JATIMTIMES - Menjelang pergantian abad ke-20, wilayah Karesidenan Madiun bukan hanya menjadi pusat dinamika ekonomi perkebunan dan industri gula, tetapi juga arena tarik-menarik kekuasaan antara elite pribumi dan pejabat kolonial. Salah satu peristiwa paling mencolok yang mencerminkan ketegangan itu adalah kasus Raden Mas Adipati Brotodiningrat, Bupati Madiun (1897–1902), yang berujung pada pemecatannya dan pengasingan ke Padang.
Kasus ini bukan sekadar perseteruan individu antara Brotodiningrat dan Residen Madiun, J.J. Donner, tetapi juga merupakan representasi dari konflik struktural antara elite bumiputra yang berusaha mempertahankan martabat dan kepentingan lokal, dengan pejabat kolonial yang ingin memperkokoh dominasi atas sistem pemerintahan pribumi.
Baca Juga : Urai Macet di Jam Rawan, Dishub Kota Malang Andalkan Tim RCL
Historiografi Singkat Asal Usul R.M.A. Brotodiningrat: Dari Darah Sumoroto ke Birokrasi Madiun
Raden Mas Adipati Brotodiningrat lahir pada 1849 dari keluarga bangsawan priyayi tinggi. Ayahnya, R.T. Brotodirjo, adalah Bupati Sumoroto, sebuah kabupaten tua di bawah kedaulatan Surakarta, sementara ibunya adalah putri Pangeran Sinduseno, cucu Sunan Paku Buwana V. Garis keturunan ganda ini menjadikannya pewaris darah biru sekaligus simbol kontinuitas kekuasaan lokal Jawa.

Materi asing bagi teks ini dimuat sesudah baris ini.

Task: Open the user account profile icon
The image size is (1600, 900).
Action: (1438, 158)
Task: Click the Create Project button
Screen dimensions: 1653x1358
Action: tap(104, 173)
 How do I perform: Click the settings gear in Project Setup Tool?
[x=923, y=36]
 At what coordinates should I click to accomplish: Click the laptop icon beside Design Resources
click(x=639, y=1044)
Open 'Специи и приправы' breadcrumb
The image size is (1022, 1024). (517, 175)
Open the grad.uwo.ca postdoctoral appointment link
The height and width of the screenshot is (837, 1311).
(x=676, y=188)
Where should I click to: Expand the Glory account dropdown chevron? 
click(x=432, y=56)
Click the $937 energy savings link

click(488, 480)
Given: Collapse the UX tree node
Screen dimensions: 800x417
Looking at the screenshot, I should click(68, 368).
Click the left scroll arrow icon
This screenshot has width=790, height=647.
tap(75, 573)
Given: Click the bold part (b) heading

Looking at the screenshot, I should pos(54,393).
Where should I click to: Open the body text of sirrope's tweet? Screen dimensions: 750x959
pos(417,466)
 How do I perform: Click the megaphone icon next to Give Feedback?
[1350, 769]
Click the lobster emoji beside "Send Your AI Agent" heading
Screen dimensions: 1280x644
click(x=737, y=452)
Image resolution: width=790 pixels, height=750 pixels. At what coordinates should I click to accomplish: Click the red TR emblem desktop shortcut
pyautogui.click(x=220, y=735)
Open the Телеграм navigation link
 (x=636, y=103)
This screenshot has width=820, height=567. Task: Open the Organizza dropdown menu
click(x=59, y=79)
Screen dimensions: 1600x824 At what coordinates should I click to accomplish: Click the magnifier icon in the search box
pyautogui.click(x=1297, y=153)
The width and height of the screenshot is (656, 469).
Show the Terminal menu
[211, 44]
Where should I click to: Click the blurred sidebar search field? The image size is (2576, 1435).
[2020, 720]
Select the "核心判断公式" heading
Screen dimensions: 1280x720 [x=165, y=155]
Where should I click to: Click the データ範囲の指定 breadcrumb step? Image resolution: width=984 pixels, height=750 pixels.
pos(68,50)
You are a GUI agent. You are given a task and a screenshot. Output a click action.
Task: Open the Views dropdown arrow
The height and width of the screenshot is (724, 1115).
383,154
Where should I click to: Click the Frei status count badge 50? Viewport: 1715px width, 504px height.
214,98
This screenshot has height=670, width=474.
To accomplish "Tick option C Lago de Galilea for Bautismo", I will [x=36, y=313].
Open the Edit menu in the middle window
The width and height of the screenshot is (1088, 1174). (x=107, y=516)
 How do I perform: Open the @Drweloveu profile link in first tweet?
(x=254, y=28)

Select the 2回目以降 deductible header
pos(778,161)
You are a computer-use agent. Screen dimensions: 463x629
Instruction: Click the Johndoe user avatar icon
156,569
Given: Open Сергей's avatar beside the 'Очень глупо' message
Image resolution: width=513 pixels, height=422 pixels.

Namun, takdirnya berubah drastis saat sang ayah wafat pada 1855. Di usia enam tahun, Brotodiningrat terlalu muda untuk memangku jabatan bupati. Pemerintah kolonial menolak suksesi langsung dan menempatkan pejabat sementara, sementara sang ibu membawanya ke Keraton Surakarta untuk memperoleh pendidikan elite. Di lingkungan istana, ia dibentuk oleh etika priyayi klasik, lalu disekolahkan ke lembaga Belanda, termasuk Sekolah Pamong Pribumi—pijakan awal karier administratifnya.
Tahun 1866, ia memulai magang sebagai mantri negeri di Madiun. Dalam tempo cepat, naik menjadi Wedana Magetan (1867), lalu diangkat sebagai Bupati Sumoroto pada usia 19 tahun. Namun, gelombang reformasi kolonial menghapus kabupaten itu pada 1877. Brotodiningrat dipindahkan ke Ngawi, lalu ke Madiun pada 1885—tanda bahwa kekuasaan tidak lagi bersandar pada genealogis, tapi prestasi administratif.
Di Madiun, Brotodiningrat menjelma sebagai representasi baru seorang bupati. Ia mendapat dukungan Residen Mullemeister, tokoh reformis yang kelak menjadi arsitek birokrasi bumiputra. Gelarnya ditingkatkan menjadi Adipati dan ia menerima payung emas, simbol tertinggi otoritas lokal. Namun di sisi lain, ia juga dikenal keras kepala dan berselisih tajam dengan Residen Donner—menggambarkan ketegangan antara priyayi tradisional dan sistem kolonial modern.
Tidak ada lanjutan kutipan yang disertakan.